* [Task goal]: Would you repeat the entries beneath, with nothing changed?

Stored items
<<<<

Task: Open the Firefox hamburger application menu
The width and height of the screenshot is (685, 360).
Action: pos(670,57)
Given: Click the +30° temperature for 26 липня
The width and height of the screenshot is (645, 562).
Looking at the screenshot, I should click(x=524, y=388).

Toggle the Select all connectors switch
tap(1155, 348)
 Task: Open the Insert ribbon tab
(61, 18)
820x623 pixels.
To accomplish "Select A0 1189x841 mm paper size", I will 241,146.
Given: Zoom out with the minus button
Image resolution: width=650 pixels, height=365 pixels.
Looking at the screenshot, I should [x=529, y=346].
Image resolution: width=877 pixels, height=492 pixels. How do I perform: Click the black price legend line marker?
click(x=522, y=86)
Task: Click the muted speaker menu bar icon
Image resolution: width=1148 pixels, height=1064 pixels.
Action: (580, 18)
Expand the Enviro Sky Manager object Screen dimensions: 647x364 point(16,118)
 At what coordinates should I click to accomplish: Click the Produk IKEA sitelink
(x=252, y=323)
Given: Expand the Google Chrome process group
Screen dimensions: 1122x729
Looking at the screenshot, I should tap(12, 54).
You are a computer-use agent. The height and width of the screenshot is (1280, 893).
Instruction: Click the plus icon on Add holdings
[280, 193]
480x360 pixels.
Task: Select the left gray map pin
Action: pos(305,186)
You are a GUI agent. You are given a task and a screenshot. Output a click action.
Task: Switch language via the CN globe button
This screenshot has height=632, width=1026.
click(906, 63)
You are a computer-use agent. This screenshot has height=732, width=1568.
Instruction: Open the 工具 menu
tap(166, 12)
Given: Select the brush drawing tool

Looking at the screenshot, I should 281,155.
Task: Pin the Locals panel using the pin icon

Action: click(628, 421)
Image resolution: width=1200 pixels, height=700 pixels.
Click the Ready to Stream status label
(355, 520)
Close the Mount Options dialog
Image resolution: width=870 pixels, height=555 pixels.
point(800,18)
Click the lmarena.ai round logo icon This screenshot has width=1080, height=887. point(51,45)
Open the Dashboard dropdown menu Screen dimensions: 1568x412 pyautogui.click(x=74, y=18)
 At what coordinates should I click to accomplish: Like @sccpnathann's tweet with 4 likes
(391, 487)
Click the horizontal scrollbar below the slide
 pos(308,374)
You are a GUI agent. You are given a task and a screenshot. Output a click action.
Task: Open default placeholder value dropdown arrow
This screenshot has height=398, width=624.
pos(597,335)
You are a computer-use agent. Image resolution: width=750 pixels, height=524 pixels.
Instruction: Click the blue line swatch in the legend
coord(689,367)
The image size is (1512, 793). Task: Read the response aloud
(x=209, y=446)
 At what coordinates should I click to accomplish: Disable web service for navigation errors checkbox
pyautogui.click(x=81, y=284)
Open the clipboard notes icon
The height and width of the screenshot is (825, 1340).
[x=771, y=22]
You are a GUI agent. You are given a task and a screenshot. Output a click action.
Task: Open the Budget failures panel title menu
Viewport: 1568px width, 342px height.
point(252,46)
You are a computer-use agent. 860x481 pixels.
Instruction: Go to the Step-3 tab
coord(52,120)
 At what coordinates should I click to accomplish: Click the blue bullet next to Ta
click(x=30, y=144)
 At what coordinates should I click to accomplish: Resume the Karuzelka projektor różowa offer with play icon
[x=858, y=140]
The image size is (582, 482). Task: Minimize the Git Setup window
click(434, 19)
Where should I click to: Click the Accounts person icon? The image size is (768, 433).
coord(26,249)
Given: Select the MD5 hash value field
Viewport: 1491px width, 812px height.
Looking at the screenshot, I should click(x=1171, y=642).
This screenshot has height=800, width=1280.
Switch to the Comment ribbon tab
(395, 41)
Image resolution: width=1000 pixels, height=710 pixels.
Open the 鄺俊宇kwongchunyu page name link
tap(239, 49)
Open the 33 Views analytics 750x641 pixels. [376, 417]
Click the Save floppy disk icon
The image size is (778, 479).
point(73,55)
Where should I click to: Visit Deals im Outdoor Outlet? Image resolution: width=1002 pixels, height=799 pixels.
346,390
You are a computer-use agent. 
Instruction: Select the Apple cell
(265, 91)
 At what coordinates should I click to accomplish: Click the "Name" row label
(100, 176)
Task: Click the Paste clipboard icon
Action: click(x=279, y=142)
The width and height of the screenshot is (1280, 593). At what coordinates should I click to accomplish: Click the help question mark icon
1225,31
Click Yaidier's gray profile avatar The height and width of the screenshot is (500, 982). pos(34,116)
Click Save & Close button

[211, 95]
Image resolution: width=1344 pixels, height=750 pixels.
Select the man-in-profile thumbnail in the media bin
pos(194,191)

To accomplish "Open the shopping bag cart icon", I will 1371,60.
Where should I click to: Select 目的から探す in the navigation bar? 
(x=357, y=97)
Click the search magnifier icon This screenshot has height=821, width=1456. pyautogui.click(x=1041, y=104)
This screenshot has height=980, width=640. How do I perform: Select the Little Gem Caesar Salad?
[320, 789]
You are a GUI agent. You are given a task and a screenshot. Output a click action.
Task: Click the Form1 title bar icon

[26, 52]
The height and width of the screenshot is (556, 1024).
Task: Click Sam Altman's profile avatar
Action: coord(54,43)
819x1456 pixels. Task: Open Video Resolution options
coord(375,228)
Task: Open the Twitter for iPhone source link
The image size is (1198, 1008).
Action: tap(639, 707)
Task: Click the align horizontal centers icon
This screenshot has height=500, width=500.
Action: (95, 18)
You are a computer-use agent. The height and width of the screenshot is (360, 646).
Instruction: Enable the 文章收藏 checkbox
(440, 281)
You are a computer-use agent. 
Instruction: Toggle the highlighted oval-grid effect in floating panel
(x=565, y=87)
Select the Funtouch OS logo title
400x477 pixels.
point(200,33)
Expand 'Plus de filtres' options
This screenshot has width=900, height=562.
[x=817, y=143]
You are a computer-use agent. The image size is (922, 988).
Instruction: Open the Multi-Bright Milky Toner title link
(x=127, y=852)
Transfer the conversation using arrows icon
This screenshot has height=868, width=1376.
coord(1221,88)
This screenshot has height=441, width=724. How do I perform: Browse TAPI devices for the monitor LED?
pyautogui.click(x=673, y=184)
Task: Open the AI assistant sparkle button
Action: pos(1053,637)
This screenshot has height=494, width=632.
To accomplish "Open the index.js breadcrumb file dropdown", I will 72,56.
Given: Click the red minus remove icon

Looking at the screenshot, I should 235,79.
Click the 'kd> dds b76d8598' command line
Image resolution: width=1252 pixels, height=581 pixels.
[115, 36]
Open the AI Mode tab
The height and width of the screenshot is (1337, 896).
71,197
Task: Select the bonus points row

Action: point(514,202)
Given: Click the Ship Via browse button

>>>>

* [Expected answer]:
Task: Open the Firefox hamburger application menu
The width and height of the screenshot is (685, 360).
Action: pos(670,57)
Given: Click the +30° temperature for 26 липня
The width and height of the screenshot is (645, 562).
Looking at the screenshot, I should click(x=524, y=388).

Toggle the Select all connectors switch
tap(1155, 348)
 Task: Open the Insert ribbon tab
(61, 18)
820x623 pixels.
To accomplish "Select A0 1189x841 mm paper size", I will 241,146.
Given: Zoom out with the minus button
Image resolution: width=650 pixels, height=365 pixels.
Looking at the screenshot, I should [x=529, y=346].
Image resolution: width=877 pixels, height=492 pixels. How do I perform: Click the black price legend line marker?
click(x=522, y=86)
Task: Click the muted speaker menu bar icon
Image resolution: width=1148 pixels, height=1064 pixels.
Action: (580, 18)
Expand the Enviro Sky Manager object Screen dimensions: 647x364 point(16,118)
 At what coordinates should I click to accomplish: Click the Produk IKEA sitelink
(x=252, y=323)
Given: Expand the Google Chrome process group
Screen dimensions: 1122x729
Looking at the screenshot, I should tap(12, 54).
You are a computer-use agent. The height and width of the screenshot is (1280, 893).
Instruction: Click the plus icon on Add holdings
[280, 193]
480x360 pixels.
Task: Select the left gray map pin
Action: pos(305,186)
You are a GUI agent. You are given a task and a screenshot. Output a click action.
Task: Switch language via the CN globe button
This screenshot has height=632, width=1026.
click(906, 63)
You are a computer-use agent. This screenshot has height=732, width=1568.
Instruction: Open the 工具 menu
tap(166, 12)
Given: Select the brush drawing tool

Looking at the screenshot, I should 281,155.
Task: Pin the Locals panel using the pin icon

Action: click(628, 421)
Image resolution: width=1200 pixels, height=700 pixels.
Click the Ready to Stream status label
(355, 520)
Close the Mount Options dialog
Image resolution: width=870 pixels, height=555 pixels.
point(800,18)
Click the lmarena.ai round logo icon This screenshot has width=1080, height=887. point(51,45)
Open the Dashboard dropdown menu Screen dimensions: 1568x412 pyautogui.click(x=74, y=18)
 At what coordinates should I click to accomplish: Like @sccpnathann's tweet with 4 likes
(391, 487)
Click the horizontal scrollbar below the slide
 pos(308,374)
You are a GUI agent. You are given a task and a screenshot. Output a click action.
Task: Open default placeholder value dropdown arrow
This screenshot has height=398, width=624.
pos(597,335)
You are a computer-use agent. Image resolution: width=750 pixels, height=524 pixels.
Instruction: Click the blue line swatch in the legend
coord(689,367)
The image size is (1512, 793). Task: Read the response aloud
(x=209, y=446)
 At what coordinates should I click to accomplish: Disable web service for navigation errors checkbox
pyautogui.click(x=81, y=284)
Open the clipboard notes icon
The height and width of the screenshot is (825, 1340).
[x=771, y=22]
You are a GUI agent. You are given a task and a screenshot. Output a click action.
Task: Open the Budget failures panel title menu
Viewport: 1568px width, 342px height.
point(252,46)
You are a computer-use agent. 860x481 pixels.
Instruction: Go to the Step-3 tab
coord(52,120)
 At what coordinates should I click to accomplish: Click the blue bullet next to Ta
click(x=30, y=144)
 At what coordinates should I click to accomplish: Resume the Karuzelka projektor różowa offer with play icon
[x=858, y=140]
The image size is (582, 482). Task: Minimize the Git Setup window
click(434, 19)
Where should I click to: Click the Accounts person icon? The image size is (768, 433).
coord(26,249)
Given: Select the MD5 hash value field
Viewport: 1491px width, 812px height.
Looking at the screenshot, I should click(x=1171, y=642).
This screenshot has height=800, width=1280.
Switch to the Comment ribbon tab
(395, 41)
Image resolution: width=1000 pixels, height=710 pixels.
Open the 鄺俊宇kwongchunyu page name link
tap(239, 49)
Open the 33 Views analytics 750x641 pixels. [376, 417]
Click the Save floppy disk icon
The image size is (778, 479).
point(73,55)
Where should I click to: Visit Deals im Outdoor Outlet? Image resolution: width=1002 pixels, height=799 pixels.
346,390
You are a computer-use agent. 
Instruction: Select the Apple cell
(265, 91)
 At what coordinates should I click to accomplish: Click the "Name" row label
(100, 176)
Task: Click the Paste clipboard icon
Action: click(x=279, y=142)
The width and height of the screenshot is (1280, 593). At what coordinates should I click to accomplish: Click the help question mark icon
1225,31
Click Yaidier's gray profile avatar The height and width of the screenshot is (500, 982). pos(34,116)
Click Save & Close button

[211, 95]
Image resolution: width=1344 pixels, height=750 pixels.
Select the man-in-profile thumbnail in the media bin
pos(194,191)

To accomplish "Open the shopping bag cart icon", I will 1371,60.
Where should I click to: Select 目的から探す in the navigation bar? 
(x=357, y=97)
Click the search magnifier icon This screenshot has height=821, width=1456. pyautogui.click(x=1041, y=104)
This screenshot has height=980, width=640. How do I perform: Select the Little Gem Caesar Salad?
[320, 789]
You are a GUI agent. You are given a task and a screenshot. Output a click action.
Task: Click the Form1 title bar icon

[26, 52]
The height and width of the screenshot is (556, 1024).
Task: Click Sam Altman's profile avatar
Action: coord(54,43)
819x1456 pixels. Task: Open Video Resolution options
coord(375,228)
Task: Open the Twitter for iPhone source link
The image size is (1198, 1008).
Action: tap(639, 707)
Task: Click the align horizontal centers icon
This screenshot has height=500, width=500.
Action: (95, 18)
You are a computer-use agent. The height and width of the screenshot is (360, 646).
Instruction: Enable the 文章收藏 checkbox
(440, 281)
You are a computer-use agent. 
Instruction: Toggle the highlighted oval-grid effect in floating panel
(x=565, y=87)
Select the Funtouch OS logo title
400x477 pixels.
point(200,33)
Expand 'Plus de filtres' options
This screenshot has width=900, height=562.
[x=817, y=143]
You are a computer-use agent. The image size is (922, 988).
Instruction: Open the Multi-Bright Milky Toner title link
(x=127, y=852)
Transfer the conversation using arrows icon
This screenshot has height=868, width=1376.
coord(1221,88)
This screenshot has height=441, width=724. How do I perform: Browse TAPI devices for the monitor LED?
pyautogui.click(x=673, y=184)
Task: Open the AI assistant sparkle button
Action: pos(1053,637)
This screenshot has height=494, width=632.
To accomplish "Open the index.js breadcrumb file dropdown", I will 72,56.
Given: Click the red minus remove icon

Looking at the screenshot, I should 235,79.
Click the 'kd> dds b76d8598' command line
Image resolution: width=1252 pixels, height=581 pixels.
[115, 36]
Open the AI Mode tab
The height and width of the screenshot is (1337, 896).
71,197
Task: Select the bonus points row

Action: point(514,202)
Given: Click the Ship Via browse button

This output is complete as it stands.